-- PAGE TEXT start --

# Tribute for Zelda 25th anniversary



## Cyan (Apr 6, 2011)

[youtube]r1mhfHklIRQ[/youtube]​
I hope it wasn't already posted.

Here is the final picture.
zelda_25th_anniversary.jpg

Author : ag+
Author's webpage : http://www.pixiv.net/member.php?id=900067



Looking at the picture after the video, I can see details which I didn't see in the video.
It's great to see all the characters from the series (though, there are some of them which I don't recognize).


----------



## duffmmann (Apr 6, 2011)

Wow, that is nothing short of beautiful.


----------



## Narayan (Apr 6, 2011)

it's so freaking awesome!!!! Epic!!

i love the image.


----------



## Zorua (Apr 6, 2011)

Wow. Now that's what I call art!


----------



## Raika (Apr 6, 2011)

That's amazing. O_O
*saves image*


----------



## Vigilante (Apr 6, 2011)

Epic!
Looks great without doubt.


----------



## Cyan (Apr 6, 2011)

I should give a try to Painter one day. The paint effect is nice.
I only use Open Canvas for drawing (I don't like photoshop for making a picture, the tools are more for modification than creation).


About the picture, here are the characters I didn't recognize :
- The dragon on the right, under Ganon. It's a random boss ?

-- PAGE TEXT end --

■ STATED PROBLEM A:
In the Zelda anniversary thread, why does Cyan avoid Photoshop when making a picture?
■ STATED PROBLEM B:
Reproduce the Zelda anniversary thread word for word from "Author : ag+" up to and including "in the video.".

-- DATA start --

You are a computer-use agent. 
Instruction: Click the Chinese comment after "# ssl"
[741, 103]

-- DATA end --
-- DATA start --

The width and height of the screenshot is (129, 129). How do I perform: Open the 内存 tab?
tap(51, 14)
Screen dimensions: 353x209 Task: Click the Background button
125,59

-- DATA end --
-- DATA start --

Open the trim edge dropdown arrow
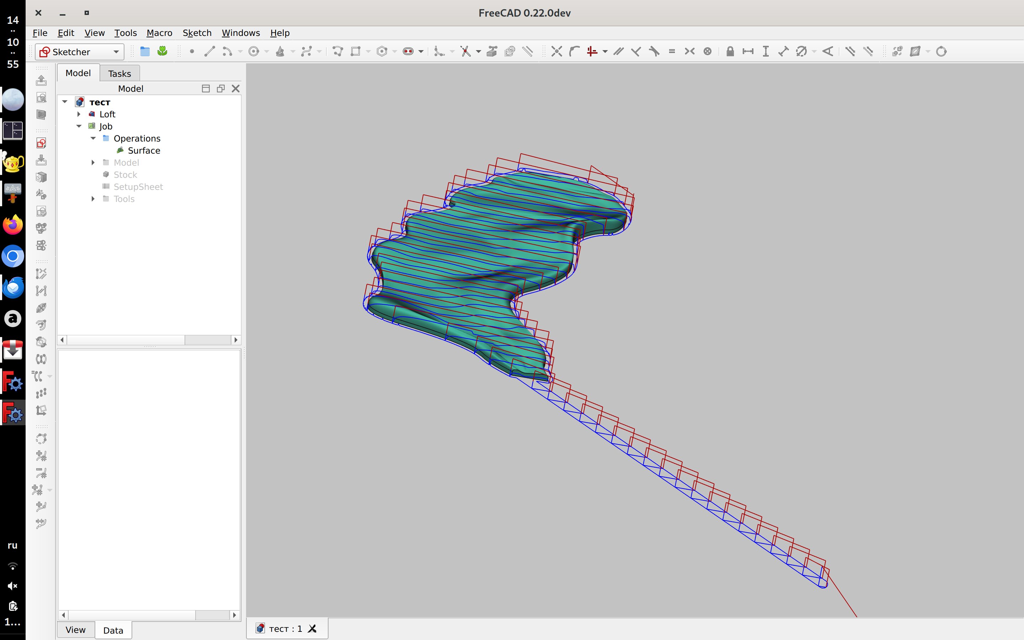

-- DATA end --

■ EXERCISE OUTPUT A:
Cyan finds that Photoshop's tools are more for modification than creation, so Cyan uses only Open Canvas for drawing.

■ EXERCISE OUTPUT B:
Author : ag+
Author's webpage : http://www.pixiv.net/member.php?id=900067



Looking at the picture after the video, I can see details which I didn't see in the video.